I had it installed about a week ago. I'm coming from several years on a DirectTivo. My thoughts:

Pros:
- Excellent integration. The Launchcast Music channels, ability to store mp3's and photos on the box and the web remote are all very cool and will see a lot of use. The Movielink stuff works well, but the selection of titles isn't great. Akimbo isn't active yet so far as I can tell.

- Stability - I'd heard horror stories about Dish DVRs and was worried about this product. So far, it's been perfect. No lockups, nothing acting funky.

- Nice Features - networking, USB, photos, music, 30 second skip, etc - all active out of the box. No need to hack to enable these like I had to do with DirectTivo. The remote is awesome.

Cons:
- No HD. I didn't have an HD TV when I ordered this service, but my trusty old TV died before the install and was replaced with a HDTV. Picture quality of SD on HD isn't good. I'd like to see them come out with the HD version soon.

- Usability/Interface : it's not as good as Tivo. Searches in the guide look at both the title and the description, so searching for shows with common word titles like 'House' or 'Office' result in tons of hits and I can't find the episode I want to record. There are no 'folders' to store multiple versions of the same show in 'My Recordings' so you have to scroll through tons of crap to find what you're looking for. No 'wishlists' or ways to record based on subject content - you have to pick a specific show. No way to sort My Recording by title. Color scheme and graphics used are a bit lame. Setting up a 'season pass' is not intuitve.

- Web Remote doesn't allow you to listen to music stored on the box, even though it says it will. Maybe a feature they plan to add?

- Picture Quality - PQ of my locals suck. I imagine that's more of a function of Dish than the box - but they're horrid.


I'd also like to see the ability to load my own videos to the box for play back. It would be neat to take the SD card from my camera and watch videos on the TV without having to mess around with anything else.

So, overall, it's cool, it works well and I like it. With a few tweaks, they have the potential to have an absolutely awesome box.
 
Cons:
- No HD. I didn't have an HD TV when I ordered this service, but my trusty old TV died before the install and was replaced with a HDTV. Picture quality of SD on HD isn't good. I'd like to see them come out with the HD version soon.

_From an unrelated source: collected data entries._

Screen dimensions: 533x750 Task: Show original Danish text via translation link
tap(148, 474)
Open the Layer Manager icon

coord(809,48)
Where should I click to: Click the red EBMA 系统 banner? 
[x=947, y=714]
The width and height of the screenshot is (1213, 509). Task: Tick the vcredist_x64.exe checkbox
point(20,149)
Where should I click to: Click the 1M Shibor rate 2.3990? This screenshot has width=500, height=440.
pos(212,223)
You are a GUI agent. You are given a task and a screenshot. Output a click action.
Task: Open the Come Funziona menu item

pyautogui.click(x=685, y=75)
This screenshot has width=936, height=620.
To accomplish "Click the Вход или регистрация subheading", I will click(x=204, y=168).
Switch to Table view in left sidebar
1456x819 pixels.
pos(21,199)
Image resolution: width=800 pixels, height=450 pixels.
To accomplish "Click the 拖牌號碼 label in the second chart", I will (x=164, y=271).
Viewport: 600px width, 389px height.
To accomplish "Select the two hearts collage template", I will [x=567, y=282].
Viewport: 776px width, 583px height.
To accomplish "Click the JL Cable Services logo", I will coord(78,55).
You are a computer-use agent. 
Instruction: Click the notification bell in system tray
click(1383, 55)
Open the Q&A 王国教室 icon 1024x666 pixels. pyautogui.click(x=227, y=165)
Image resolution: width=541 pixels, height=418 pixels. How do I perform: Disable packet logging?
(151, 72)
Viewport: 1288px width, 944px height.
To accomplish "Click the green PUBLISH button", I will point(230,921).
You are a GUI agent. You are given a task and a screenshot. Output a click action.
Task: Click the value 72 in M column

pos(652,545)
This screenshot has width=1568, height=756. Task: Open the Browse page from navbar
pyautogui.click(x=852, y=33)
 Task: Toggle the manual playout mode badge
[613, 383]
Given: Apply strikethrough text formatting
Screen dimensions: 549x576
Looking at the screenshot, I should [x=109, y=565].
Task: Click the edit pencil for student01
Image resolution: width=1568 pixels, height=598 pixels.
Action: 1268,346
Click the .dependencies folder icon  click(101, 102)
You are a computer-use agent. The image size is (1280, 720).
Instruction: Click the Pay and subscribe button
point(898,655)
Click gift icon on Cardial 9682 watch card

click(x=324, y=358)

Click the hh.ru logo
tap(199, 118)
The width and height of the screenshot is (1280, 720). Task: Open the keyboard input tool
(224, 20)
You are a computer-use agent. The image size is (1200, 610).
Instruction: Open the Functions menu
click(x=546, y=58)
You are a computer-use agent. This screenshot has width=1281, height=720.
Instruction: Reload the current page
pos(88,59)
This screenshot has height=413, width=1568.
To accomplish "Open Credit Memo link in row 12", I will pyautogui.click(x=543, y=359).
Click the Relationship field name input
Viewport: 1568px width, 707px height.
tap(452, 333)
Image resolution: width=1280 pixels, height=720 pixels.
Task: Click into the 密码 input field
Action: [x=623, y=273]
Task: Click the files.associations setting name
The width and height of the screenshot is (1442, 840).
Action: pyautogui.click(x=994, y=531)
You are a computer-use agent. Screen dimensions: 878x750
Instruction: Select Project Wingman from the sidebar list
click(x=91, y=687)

technikal, thanks for the review! For some reason I thought this box did have HD support. If it doesn't, that's definitely a dealbreaker for me.
 
Yep - all the initial talk and photos of the box were showing HD. However, the shipping product is SD. The rep I spoke to said they were working on HD, but didn't have an ETA. It would have to be a hardware change as well as the box that's shipping does not have OTA input or HDMI output.
 
Yep - all the initial talk and photos of the box were showing HD. However, the shipping product is SD. The rep I spoke to said they were working on HD, but didn't have an ETA. It would have to be a hardware change as well as the box that's shipping does not have OTA input or HDMI output.

In the Detroit Market this is why 1000 Plus dishes are being installed on HomeZone because it will be HD in the future.
 
How is the video quality of the videos downloaded from the internet with homezone?


Depends on the quality of the source material... some are excellent, near-DVD quality (like a good DIVX rip), some are less so, but again, it depends on how well the original encoding was done.